My first attempt was 2⁶³-1 as a signed 8 bytes integer (1 bit for a sign and 63 bit for the number itself). Then, I checked `.size` to ensure it takes 8 bytes only.

`(2**63-1).size=> 8`

You may start arguing here about the `.size` method on integers. We will come back to this later.

For a reason I don’t remember, I decided to find when Ruby would start returning 9 bytes, and, surprisingly, for me, it wasn’t 2⁶³.

`(2**63).size=> 8`

The first number is 2⁶⁴.

`(2**64).size=> 9`

For a second, I thought: okay, maybe it’s stored like an unsigned 8 bytes integer (all 8 bytes for the number itself). But checking how many bytes would take a negative number killed that idea.

`(-1*(2**64-1)).size=> 8`

# How can Ruby fit 8 bytes of data and a sign into 8 bytes?

And now goes the long answer.

First of all, the `size` method depends on the machine.

But that’s not all. As we know, everything in Ruby is an object: including numbers.
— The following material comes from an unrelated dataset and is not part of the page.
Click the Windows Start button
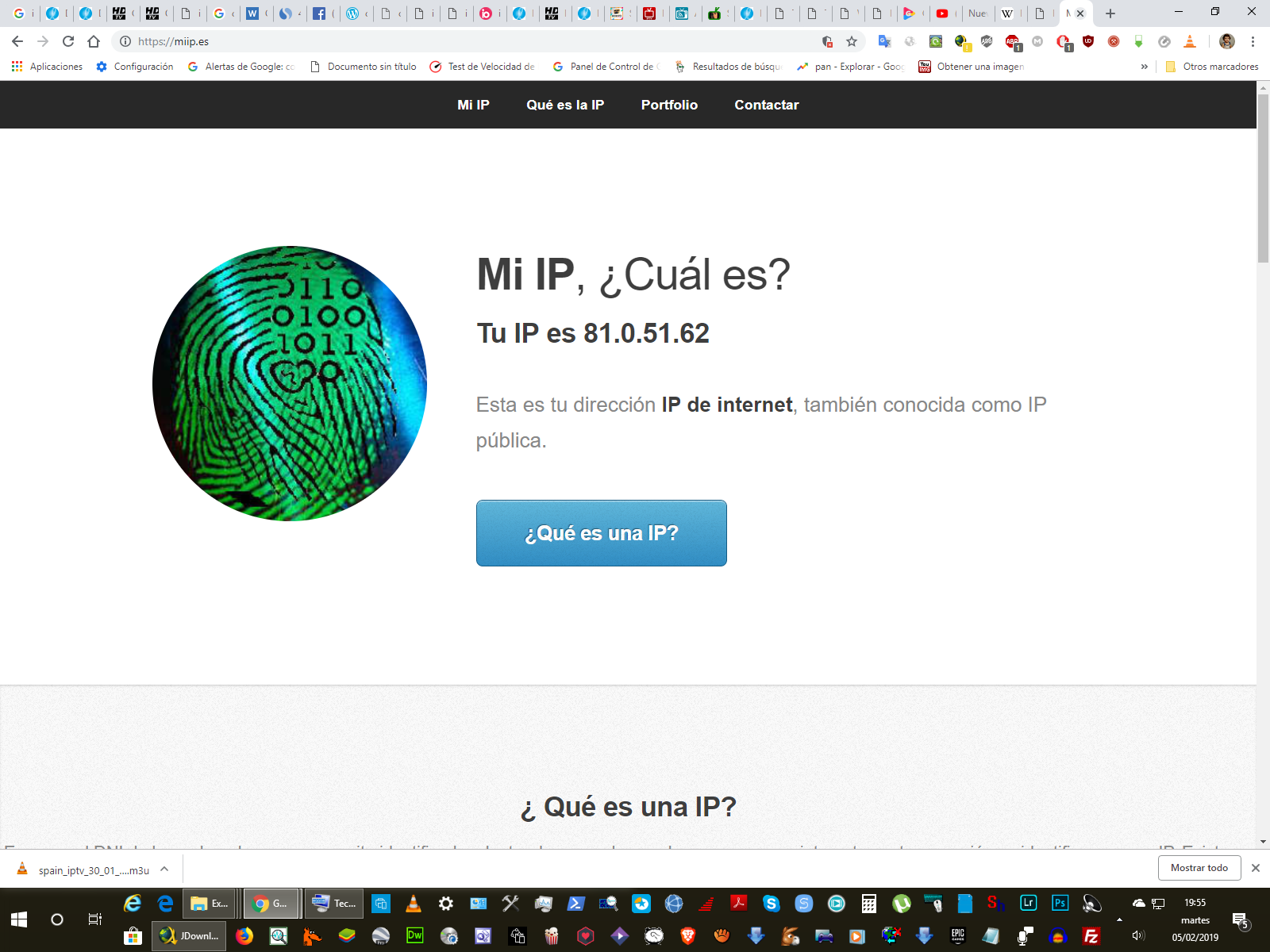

Some objects may have different behavior than others due to internal implementation. For example, `Symbols` and `Fixnums` (now with the `Bignum` part of the `Integer` class) are special.

Having this in mind, `Integer#size` doesn’t return the full size of the object but only its number part.

To get the actual size of the object, we should use `ObjectSpace.memsize_of `instead.

`ObjectSpace.memsize_of(2**63)=> 40`

Now, the size is 40 bytes, equal to the `RValue` struct size that Ruby allocates to store objects.

What would be the size of 2⁶³-1 in Ruby’s object space? Let’s find out.

`ObjectSpace.memsize_of(2**63-1)=> 40`

Okay, still 40 bytes. That means my initial gut feeling didn’t bring me anywhere. After slightly decreasing the power number, we can end up with the new number.

`ObjectSpace.memsize_of(2**62-1)=> 0`

2⁶²-1 gives 0 bytes in the object space!

That means Ruby VM doesn’t allocate extra memory for every number (from -2⁶² to 2⁶²-1). It stores the number in its reference pointer, which takes 8 bytes only.

# Why is it important to know?

There are two main reasons: performance and memory consumption.

Operating with `Bignum` (behind the scene, such `Integer` numbers are still `Bignum` ) is slower.

We can check this with the following simple benchmark.

`require 'benchmark/ips'Benchmark.ips do |x|  x.report('Fixnum') { 2**60 + 2**60 }  x.report('Bignum') { 2**64 + 2**64 }end`

And the results.

`Warming up --------------------------------------              Fixnum     1.160M i/100ms              Bignum   323.084k i/100msCalculating -------------------------------------              Fixnum     11.542M (± 1.0%) i/s -     58.021M in   5.027510s              Bignum      3.214M (± 0.9%) i/s -     16.154M in   5.026065s`

As we can see, operating with `Fixnum` (8 bytes only integers) is almost four times faster on addition operation. I expect a more considerable difference in more complex math operations.

Gladly or not, Ruby developers rarely need to think about memory issues due to Garbage Collector’s (GC) work. Unfortunately, sometimes this freedom from memory control can hit us.

For example, Ruby rarely can free the memory back to the system, which means we would rather avoid memory bloats. Mostly, memory bloats are hard to deal with, so why not eliminate potential issues when we can do it for no cost?

In my case, creating millions of random numbers in a few seconds that would take place in object space wasn’t perfect. So having bounds between -2⁶² and 2⁶²-1 for a random number would make the memory consumption smoother.